Hacker News new | ask | show | jobs
by g0del_was_wr0ng 3416 days ago
No, but when your requirement is to "never loose a write regardless of which server fails" you have to make sure the mutation was acknowledged by more than one server.

So the least you have to do is to wait for a second server to confirm the write. But now what do you do when the network link between the two servers goes down in-between a write? The write might have already been applied on the first server or it might not have. The same goes for the second server. But you can't be sure either way.

For our thought experiment, let's assume that while the servers can't talk to each other anymore, some clients can still talk to each of the servers.

At this point, you either have to give up availability (i.e. don't accept any further writes until the fault is resolved) or consistency (i.e. potentially return unacknowledged/stale data from one of the nodes until the fault is resolved).

While returning unacknowledged/stale data is acceptable for some usecases, it does break ACID semantics. You can't get both ACID and "always-on" availability with a simple replication scheme like this.

If you want linearizability and HA, you need at least three servers and a more complex, quorum-based scheme. However, Postgres doesn't support that (AFAIK) - you have to use something like Zookeeper or CockroachDB. I think this is what zzzcpan meant.
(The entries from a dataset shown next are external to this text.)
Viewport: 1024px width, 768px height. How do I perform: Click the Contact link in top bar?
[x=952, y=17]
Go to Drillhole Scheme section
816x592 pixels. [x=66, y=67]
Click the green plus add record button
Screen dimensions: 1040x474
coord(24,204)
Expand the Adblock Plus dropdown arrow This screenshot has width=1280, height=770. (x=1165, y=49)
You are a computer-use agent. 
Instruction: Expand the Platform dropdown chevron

(I realize that you only spoke about never loosing a write and didn't say anything about updates/queries. If you don't care about ACID, postgres with synchronous replication is a good highly available solution)

1 comments

You're taking the wrong approach.

We don't have auto-healing HA, you have 32 master databases which have replica databases underneath them with synchronous replication. Meaning things must be synced to both before the COMMIT OK is received by the client.

Then you do the sharding logic in the application.
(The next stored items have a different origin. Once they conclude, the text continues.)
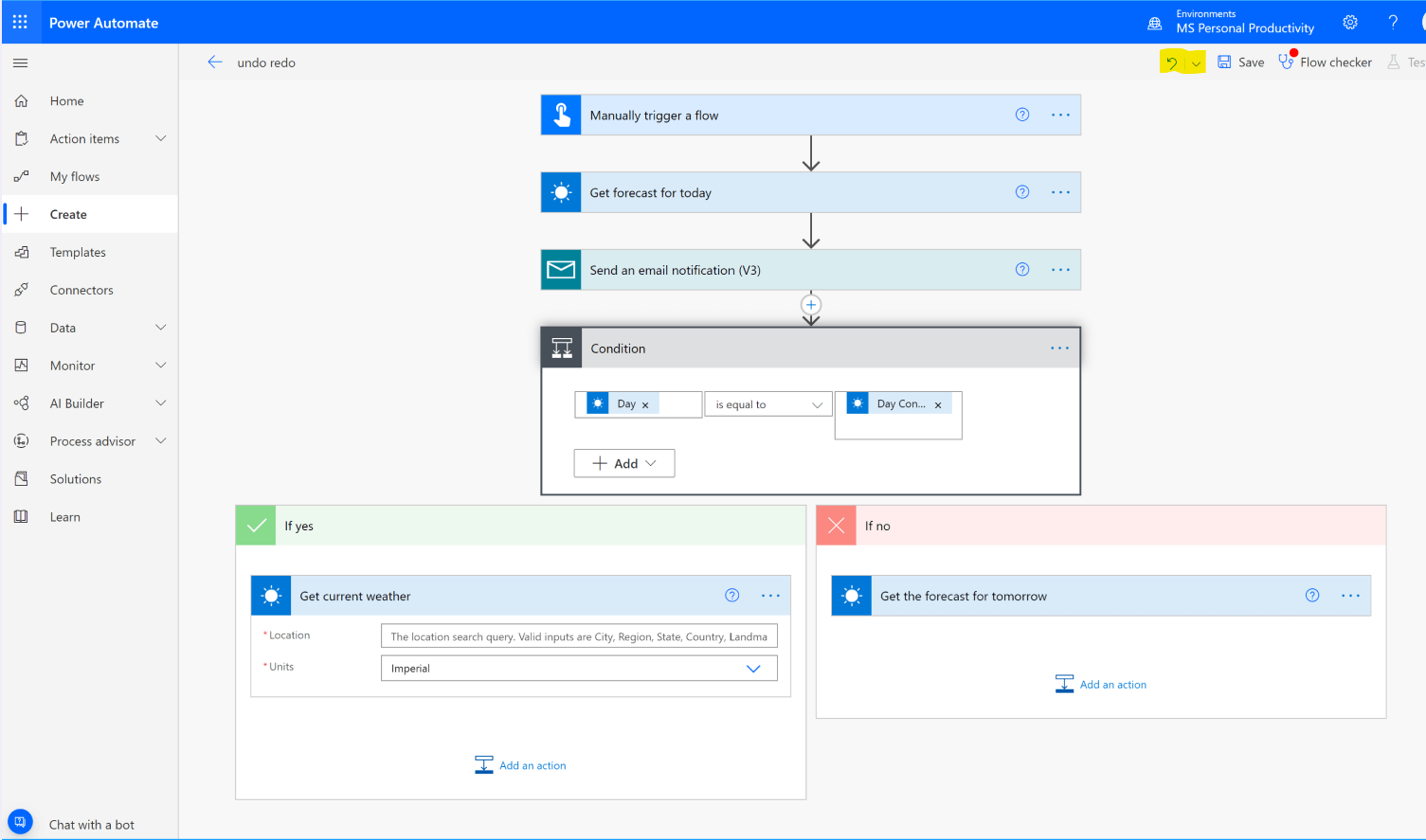Open ellipsis menu on Send an email notification
This screenshot has height=840, width=1426.
1060,270
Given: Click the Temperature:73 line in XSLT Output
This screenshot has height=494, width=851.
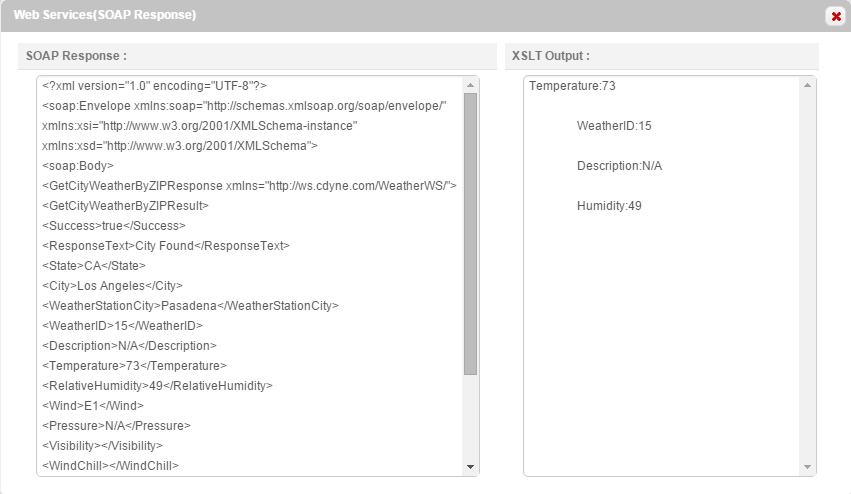Looking at the screenshot, I should tap(572, 86).
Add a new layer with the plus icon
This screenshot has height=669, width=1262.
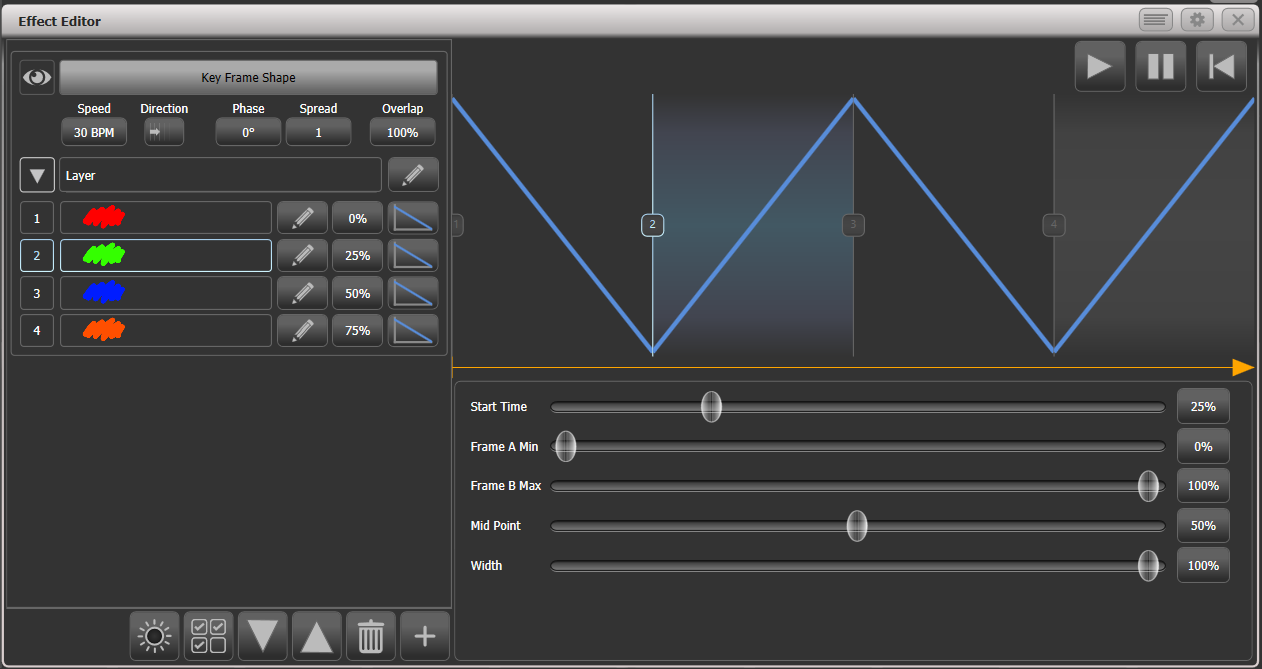(x=424, y=635)
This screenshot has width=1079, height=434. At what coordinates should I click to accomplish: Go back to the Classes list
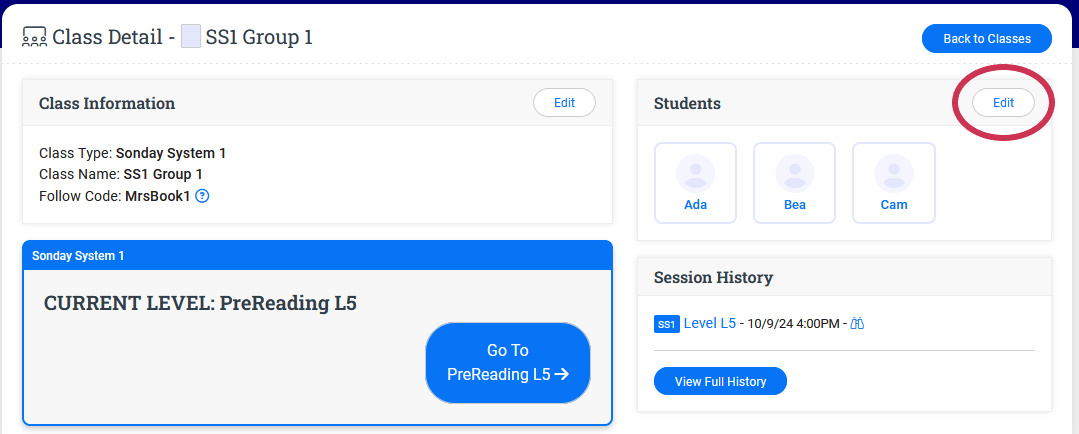point(986,39)
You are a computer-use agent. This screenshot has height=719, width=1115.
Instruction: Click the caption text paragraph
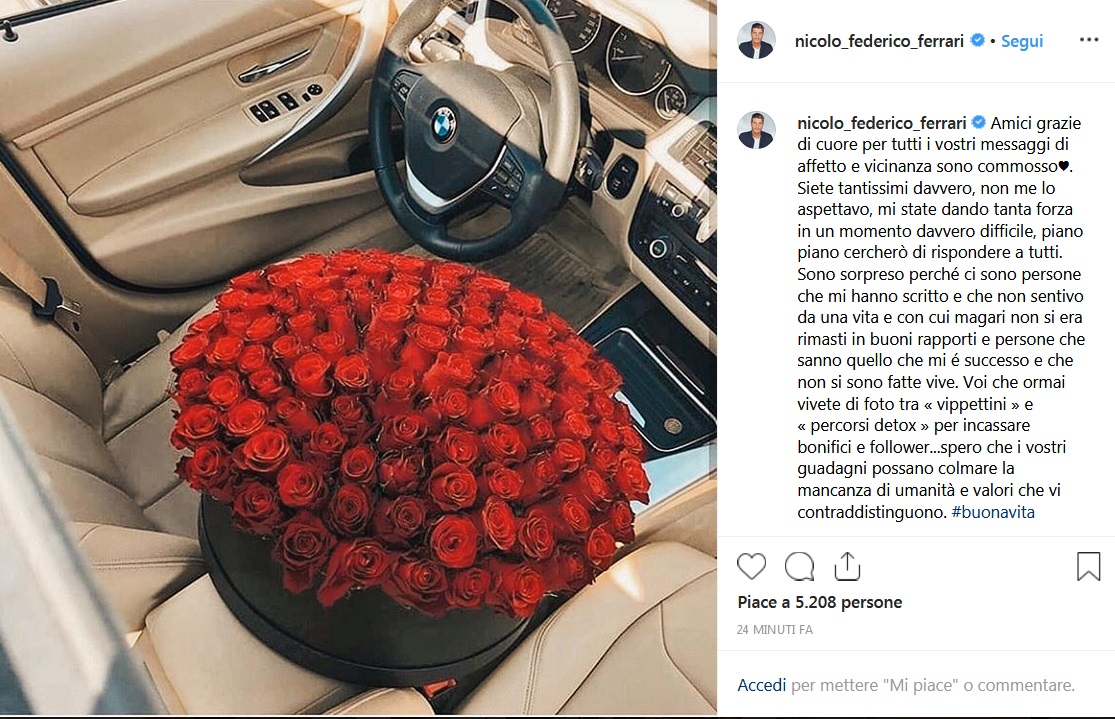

No write can be sent back as being "OK" unless it's on disk on 2 servers which represent a vertical slice of our entire database structure.

We assume power-loss scenarios mostly, which means if it's on disk and not in vfs then we're fine- as power-loss is more likely than complete raid degradation or server disappearance, although the replicas help with that too.

You don't need quorum at all in this scenario, and no matter which database or client fails you will not lose data that you've acknowledged, even on immediate power loss to 50% of your entire infra.

So what do you do when the master for one of your shards fails? Do you drop all incoming writes for the shard on the floor? Or do you fail over to the shard's slave and promote the slave to the new master?

Since you said you don't have "auto healing HA" I assume you don't fail over, but discard/deny incoming writes until the master comes back up.

This is a valid approach, but, I don't see how it contradicts what I said at all:

  - I said you can't get full ACID and HA failover at the same time with postgres
  
  - Your scheme does not provide HA failover

I explicitly said that if you can forgo either full ACID or HA in case of a failure, postgres is fine.